» Task objective
Pull out each line of the records that contains the word "click".

» Input data
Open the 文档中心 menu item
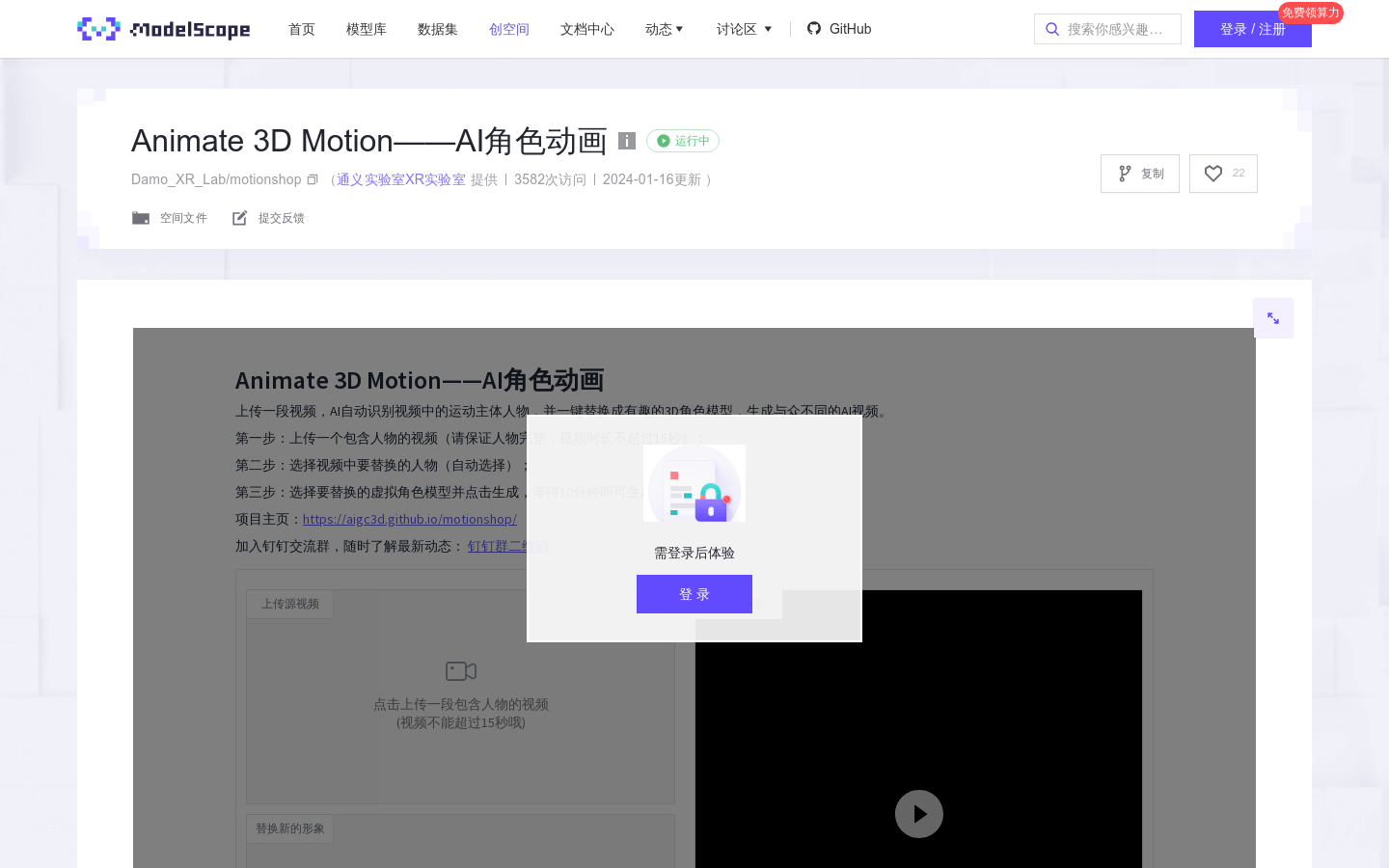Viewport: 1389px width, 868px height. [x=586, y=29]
* * *
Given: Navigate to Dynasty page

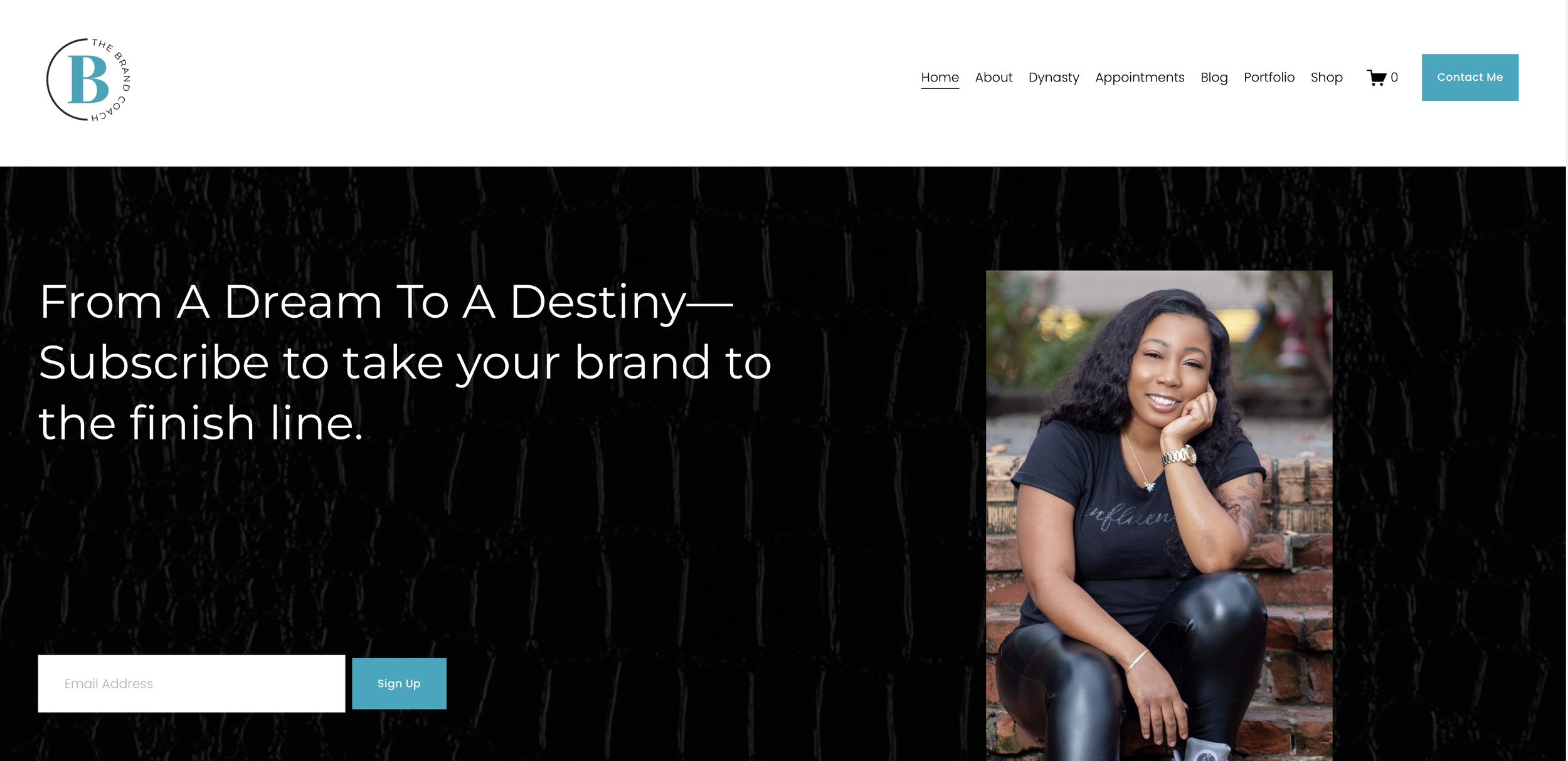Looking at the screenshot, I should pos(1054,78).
...
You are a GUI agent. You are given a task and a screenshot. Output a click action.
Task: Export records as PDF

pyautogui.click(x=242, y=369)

» Worked solution
You are a GUI agent. You are given a task and a screenshot. Output a click action.
pyautogui.click(x=242, y=369)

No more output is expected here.